OBJECTIVES: Cardiac surgery and cardiopulmonary bypass (CPB) induce an inflammatory reaction that may lead to tissue injury. Experimental studies suggest that recombinant human erythropoietin (EPO) independent of its erythropoietic effect may be used clinically as an anti-inflammatory drug. This study tested the hypothesis that 2 large doses of EPO administered shortly before CPB ameliorate the systemic inflammatory response to CPB. DESIGN AND SETTING: A prospective, double-blind, placebo-controlled and randomized study at a single tertiary care hospital. PARTICIPANTS: Patients scheduled for coronary artery bypass graft surgery with CPB. INTERVENTIONS: EPO (epoetin alfa, 500 IU/kg intravenously, n = 22) or placebo (n = 21) was administered 12 to 18 hours preoperatively and again at the induction of anesthesia.
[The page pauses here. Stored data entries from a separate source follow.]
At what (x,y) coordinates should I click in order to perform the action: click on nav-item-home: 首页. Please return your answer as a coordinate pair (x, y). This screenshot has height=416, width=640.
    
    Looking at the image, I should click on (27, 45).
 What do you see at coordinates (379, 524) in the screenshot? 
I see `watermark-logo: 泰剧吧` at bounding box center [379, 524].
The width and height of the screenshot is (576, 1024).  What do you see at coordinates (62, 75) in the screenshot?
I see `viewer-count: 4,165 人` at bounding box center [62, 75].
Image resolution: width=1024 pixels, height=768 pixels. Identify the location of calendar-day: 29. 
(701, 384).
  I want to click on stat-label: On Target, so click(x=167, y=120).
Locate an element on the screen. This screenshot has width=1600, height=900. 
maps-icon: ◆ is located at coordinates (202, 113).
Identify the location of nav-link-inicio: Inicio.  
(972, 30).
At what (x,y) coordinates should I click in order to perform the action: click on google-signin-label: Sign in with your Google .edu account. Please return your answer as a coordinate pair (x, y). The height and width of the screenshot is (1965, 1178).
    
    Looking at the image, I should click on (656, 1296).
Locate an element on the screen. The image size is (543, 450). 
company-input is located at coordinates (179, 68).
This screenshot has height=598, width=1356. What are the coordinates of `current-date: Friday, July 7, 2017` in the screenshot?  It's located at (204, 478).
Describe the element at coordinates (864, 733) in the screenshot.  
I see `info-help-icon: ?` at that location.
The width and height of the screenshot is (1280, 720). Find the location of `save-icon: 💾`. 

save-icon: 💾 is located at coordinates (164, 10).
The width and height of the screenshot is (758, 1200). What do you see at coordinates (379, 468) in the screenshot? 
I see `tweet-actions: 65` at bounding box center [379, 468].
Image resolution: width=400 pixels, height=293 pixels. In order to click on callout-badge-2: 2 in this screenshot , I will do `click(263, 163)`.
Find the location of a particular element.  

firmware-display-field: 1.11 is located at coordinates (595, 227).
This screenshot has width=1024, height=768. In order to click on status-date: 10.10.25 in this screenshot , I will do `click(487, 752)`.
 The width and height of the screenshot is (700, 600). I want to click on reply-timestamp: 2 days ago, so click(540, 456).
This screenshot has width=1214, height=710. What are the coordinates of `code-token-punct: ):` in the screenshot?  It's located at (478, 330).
MEASUREMENTS AND MAIN RESULTS: CPB in both groups greatly increased plasma concentrations of tumor necrosis factor alpha (TNF-alpha), interleukin (IL)-1beta, IL-1beta receptor antagonist, IL-6, IL-10, and N-terminal probrain natriuretic peptide (NT-proBNP). Compared with placebo, EPO at day 3 after CPB augmented the TNF-alpha response (p < 0.05) and at 2 hours after CPB increased NT-proBNP (p < 0.05). Also, EPO tended to enhance the CPB-induced increase in IL-1beta receptor antagonist (p = 0.057). Otherwise, EPO had no effect on pro- and antiinflammatory mediators compared with placebo. CONCLUSIONS: Two large doses of EPO given shortly before CPB do not reduce perioperative release of inflammatory cytokines. In contrast, EPO may augment the TNF-alpha and NT-proBNP response. Although the long-term clinical impact remains unknown, the findings do not support use of EPO as an anti-inflammatory drug in patients undergoing cardiac surgery.